More recently, American legislators blocked a new Nigerian request to purchase Super Tucano propeller attack planes. Those opposed to the sale argued the incident at Rann vindicated their concerns the Nigerian Air Force would use the additional firepower indiscriminately.

However, the Pentagon continues to operate various military assistance efforts with its Nigerian counterparts. American drones have played an important role in enhancing the ability of Nigeria’s pilots to find the right targets.

Of course, even the United States Air Force, with its vastly superior training and technology, has made the wrong call many times, with horrifying consequences. In July 19, 2016, American warplanes massacred around 70 Syrian refugees fleeing fighting near Manbij — the U.S. pilots believed at the time they were Islamic State fighters.

In 2015, a U.S. Air Force AC-130 gunship unloaded more than 200 shells into an MSF hospital in Kunduz, Afghanistan in an attack that lasted 29 minutes and killed 42 patients and medical staff. A Pentagon investigation found human error compounded by technical difficulties led to the tragedy.

And there have been many more incidents in which warplanes bombed funerals and wedding parties. Recently, two Saudi air strikes slaughtered 155 guests at a funeral in Sana’a, Yemen using American-supplied aircraft and munitions.

Part of the problem is that a large, tightly clustered group of enemy personnel are the ideal target for an air attack. Unfortunately, from high above, often through the narrow lenses of videos cameras, clustered enemies are very hard to distinguish from groups of civilians traveling together or performing social functions.

The bottom line? Any extensive use of air power in areas with civilians is likely to result in civilian casualties, no matter how sophisticated the technology and training. If the fight against Boko Haram truly is now no more than a “mopping up operation,” than curtailing the use of air strikes in areas with civilian populations could save lives.

Unfortunately, despite important battlefield successes, it seems like the Nigerian government’s account of the group’s imminent defeat is optimistic. And a drought is now setting in on northern Nigeria, hitting the region hard.

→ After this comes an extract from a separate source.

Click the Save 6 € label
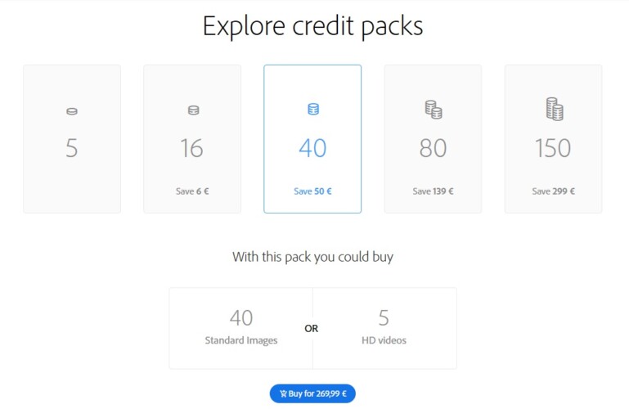Viewport: 629px width, 409px height. pos(192,191)
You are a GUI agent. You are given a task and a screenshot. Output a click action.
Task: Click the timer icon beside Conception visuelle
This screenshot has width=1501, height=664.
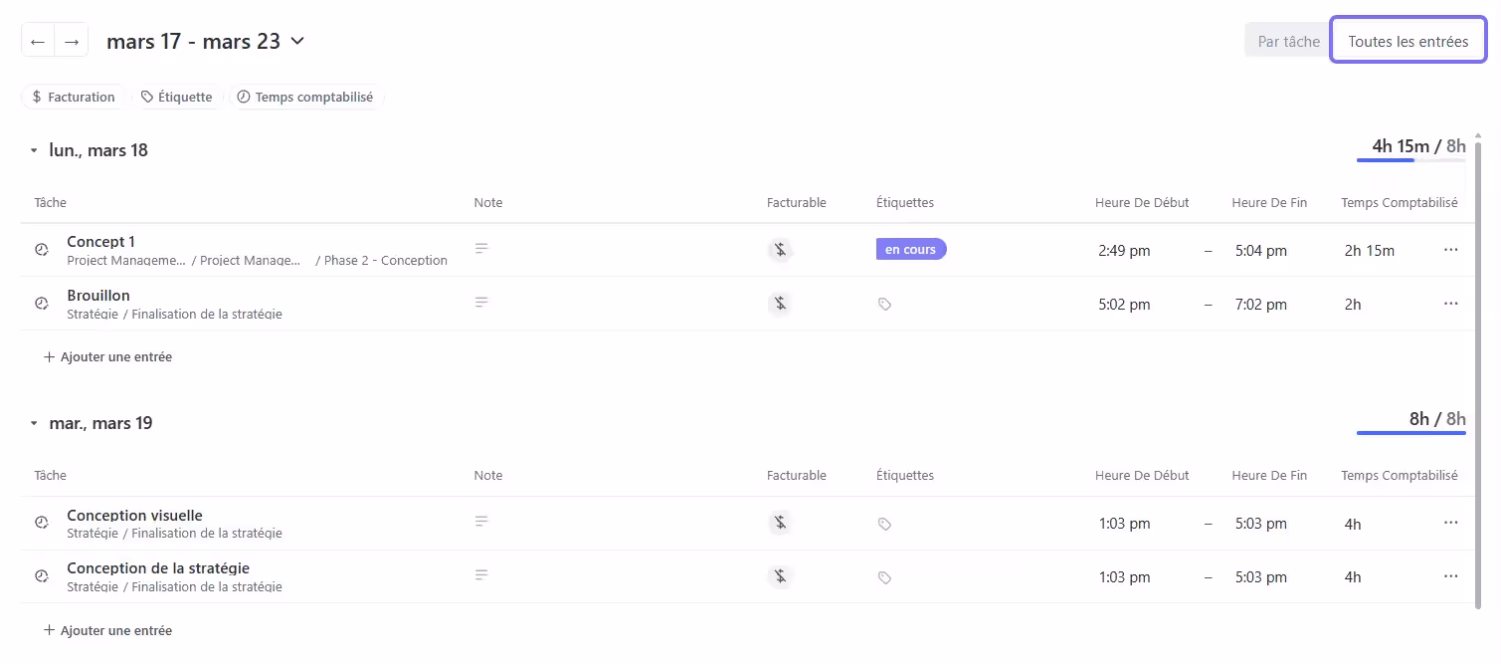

On Feb. 16, 2017, Boko Haram killed seven Nigerian soldiers and wounded another 19 in an ambush on the Ajiri-Dikwa road. The following day, seven female suicide bombers infiltrated a refugee camp outside Maidiguri, the capital of Borno State.

They detonated themselves amidst buses waiting to take displaced persons back home. Unfortunately, between terrorist abuses, government operations and the weather, it looks like the ordeal of civilians in northeastern Nigeria is far from over.